Salgadeira sustenta casa com a venda de salgados por R$ 1 (Foto: Gabriela Martins)
Cintia afirma que, ao se alimentar junto aos filhos, ela se sente uma fortaleza, pois sabe que tudo foi conquistado por meio de seu grito e de seu suor. "Eu agradeço ao Senhor a cada dia, pois é muito gratificante. E muitas pessoas conhecem a minha batalha e tem muita gente que não aceita o troco, falam que eu posso ficar. Às vezes eles compram só para não voltar para casa sem vender. Tudo isso é muito gratificante. Meu maior objetivo é um dia poder retribuir. Eles falam que eu passo uma fortaleza muito grande e que se espelham muito em mim. Eles falam que sou muito guerreira, batalhadora e quero vencer na vida. Eles então olham para mim e se fortalecem. As vezes estou pra baixo, devido as preocupações da vida. Mas eu saiu lá fora e volto fortalecida".  

Como tudo começou
Cintia conta que aprendeu a cozinhar muito cedo, com 8 anos já fazia arroz. Na adolescência aprendeu a fazer salgados para a família, mas nunca imaginou que isso se tornaria a minha profissão.   

 

"O tempo passou e as dificuldades vieram. Eu tive várias oportunidades de estudar e trabalhar em outros setores. Já trabalhei de tudo um pouco, fui manicure, autônoma e tive um pequeno comércio. Há oito anos as dificuldades chegaram e tive a ideia de voltar a fazer o salgado", conta. 

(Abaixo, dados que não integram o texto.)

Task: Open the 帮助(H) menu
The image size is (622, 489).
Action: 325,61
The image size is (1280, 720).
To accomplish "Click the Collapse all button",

Para Cintia, esse foi um dom recebido por Deus e que, na hora da dificuldade, veio a vontade fazer e vender salgados. Porém, ela nunca imaginou que seus salgados fariam sucesso e que seu grito ficaria tão conhecido entre os moradores daquela região.  

"Arrisquei sair para a rua. No princípio eu sofri bastante, mas logo aprendi a lidar com as pessoas, com a comunidade. Andando pelas ruas eu vejo as dificuldades que as pessoas também enfrentam. Foi algo que Deus me deu, é o dom de fazer o salgado e estar saindo, tanto pelo meu ganho como para minha comunicação, pois hoje sou bem mais comunicativa, antes era mais reservada. As pessoas que degustam meus salgados gostam e pedem bis. Hoje esse é o principal sustento da minha casa", finaliza.